Wettbewerb der Schulen

UnterrichtDie Pisa-Studie wurde, nicht zuletzt dank der zaghaften Hinweise ferner wie naher Freunde als Menetekel verstanden. Dank bundesweiter Diskussionen wissen wir jetzt, dass es "nachhaltige Reformen" und "grundlegende Veränderungen der Struktur" und wohl auch "neue Konzepte" braucht - Marketingsprache für "wir wissen zwar nicht was, aber dafür wissen wir das etwas verändert werden muß".

In Zukunft sollen es zahlungskräftige Elternhäuser einfacher haben, die "richtigen" Schulen für ihre Kinder zu finden. Dieser elitäre Kreis möchte natürlich nicht, wie in der Vergangenheit, auf der Masse zugängliche und bekannte Maßstäbe wie z. B. das "Uni-Ranking" des Spiegels angewiesen sein. Von der Fachkompetenz ganz abgesehen birgt eine solche Boulevardpublikation das nicht gerade geringe Risiko, dass man im Run auf die besten Plätze am Ende gar noch mehr Beziehungen spielen lassen muss als bisher, damit der zumindest elitär geredete Nachwuchs nicht etwa an der Rütli Schule strandet.

KMK WegweiserPolitiker der Bundesländer haben lange beraten und schließlich ist etwas ganz super Tolles dabei herausgekommen. Die 16 Kultusminister der Länder haben sich grundsätzlich auf einen regelmäßigen Wettbewerb nach dem Vorbild der "Programme for International Student Assessment" der OECD (besser bekannt als "Pisa-Studie") geeinigt. Im Juni soll dieses Projekt offiziell beschlossen und damit bundesweit verbindlich werden. Damit dürfen dann Schulen ganz legal im direkten Vergleich zeigen, wie viel sie besser sind als ihre "Mitbewerber".

Das Gremium, das diese schon beinahe revolutionäre Neuerung in Sachen bundesweit einheitliche Standards in Schulen eingeführt hat, lässt keinen Zweifel daran, dass es um eine Förderung des Konkurrenzdenkens der Schulen untereinander geht. Während am Anfang die Bundesländer ihre Systeme in einer Rangliste miteinander messen sollen, ist als langfristiges Ziel der direkte Vergleich einzelner Schulen im gesamten Bundesgebiet formuliert worden.

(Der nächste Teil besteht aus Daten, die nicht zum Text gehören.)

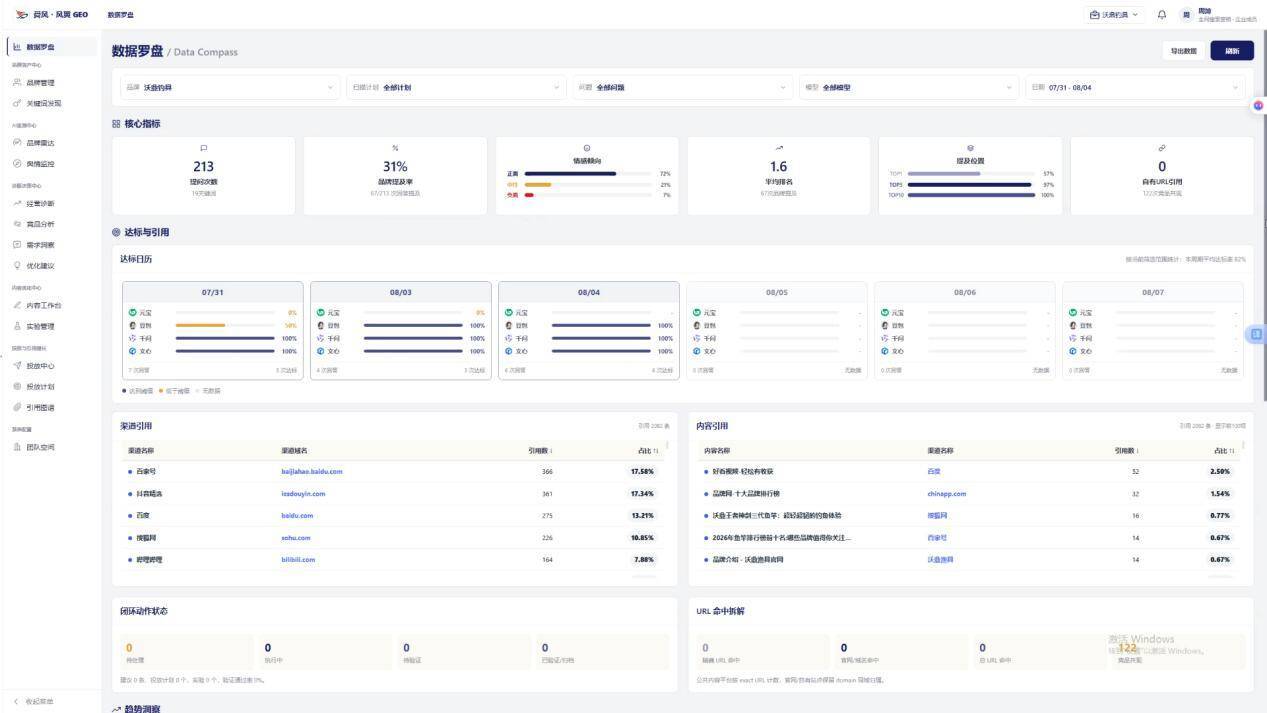
Task: Click the blue side panel icon at right edge
Action: [1257, 334]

Damit Schulen aber nicht zu sehr unter Druck geraten und sich die finanzstarken Eliten nicht etwa mit "dem Pöbel" in einem am Ende zu allem Übel auch noch "fairen" Losverfahren um die Plätze an den besten Bildungseinrichtungen streiten müssen, werden in vielen Bundesländern die Ergebnisse von vorne herein "unter Verschluß" gehalten. "Nur für interne Zwecke" heisst das im Politikerdeutsch. Ob eine signifikante Parteispende an die regierende Partei als "interner Zweck" verstanden werden kann?

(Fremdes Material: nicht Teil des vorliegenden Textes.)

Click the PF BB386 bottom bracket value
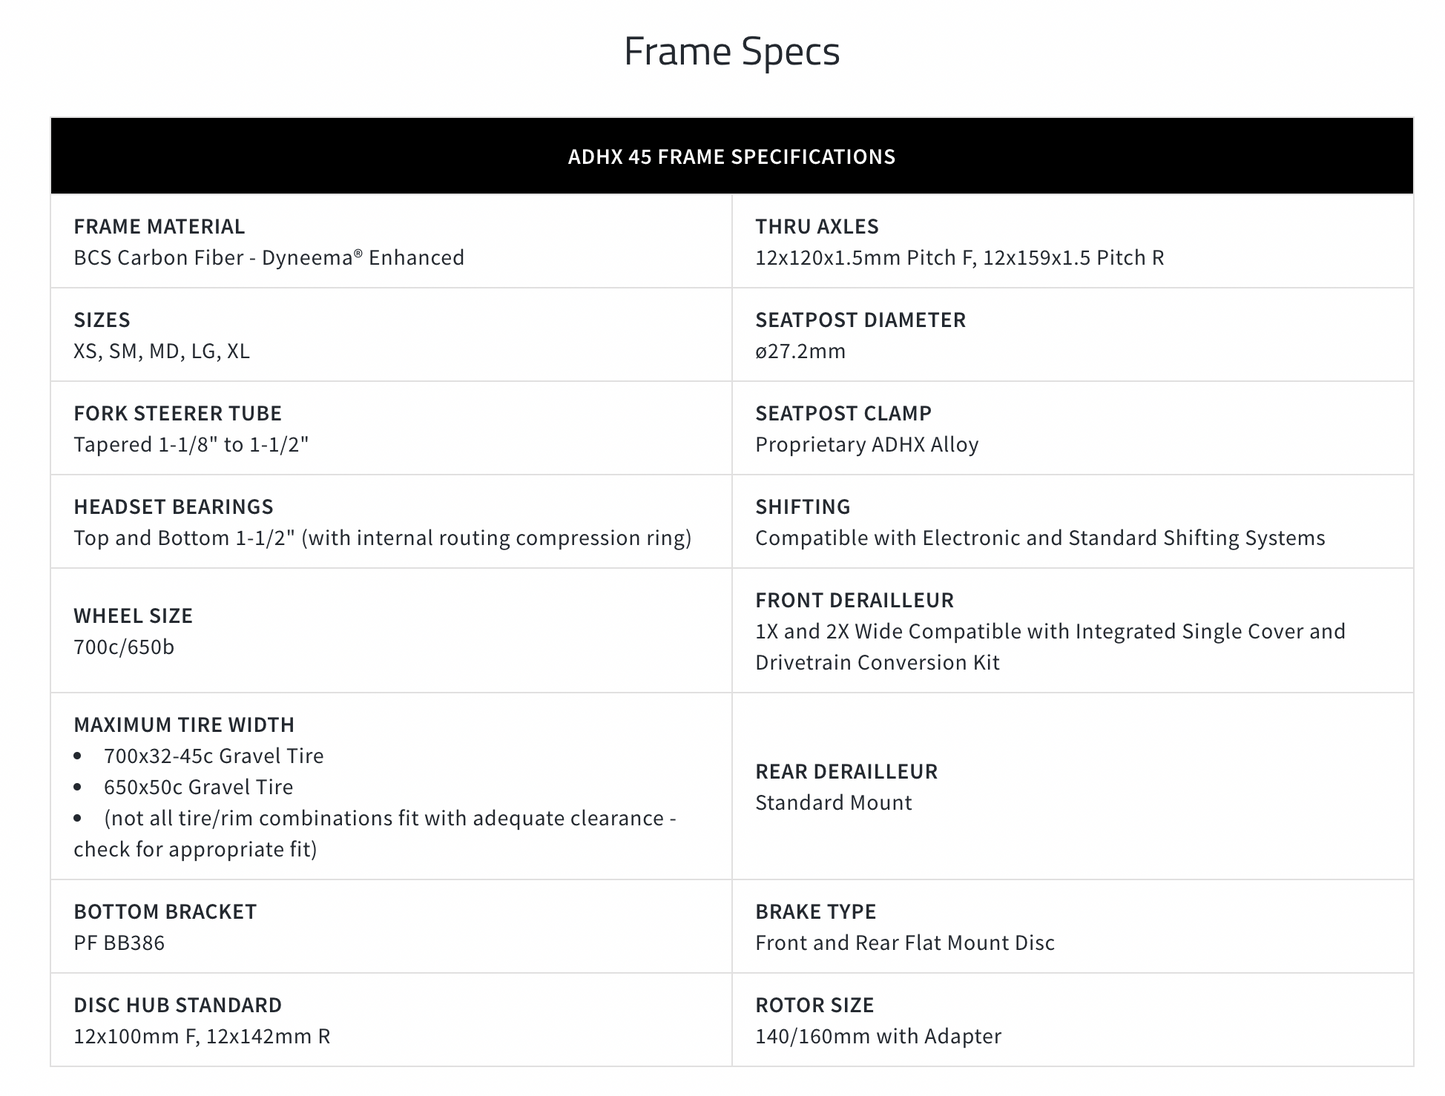The image size is (1445, 1096). coord(119,943)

Trotz dieser internen Leistungsvergleiche soll die Bundesrepublik auch weiterhin an den Überprüfungen der OECD teilnehmen. Die ersten Testaufgaben der nächsten Studie werden 2008 erwartet, die nächste Studie 2009 bis 2011.

Sorgen macht aber wohl nur mir, wenn der Deutsche Philologenverband jubelt:
"Die Länder haben sich bis jetzt über die Qualität ihrer Schulen in die Taschen gelogen. Mehr Transparenz ist der richtige Schritt"
Oder stellen sich noch andere die Frage, was denn ein solcher Test und ein solches Ranking an der Qualität der schulischen Ausbildung verändert? Oder ist dieses Ranking der "Allgemeinbildenden Schulen" nur ein weiterer Schritt hin zur privatisierten Bildung? Ist das Ranking am Ende nichts Anderes als das auf dem Silbertablett präsentierte Freilos zur Begründung der Höhe des Schulgeldes?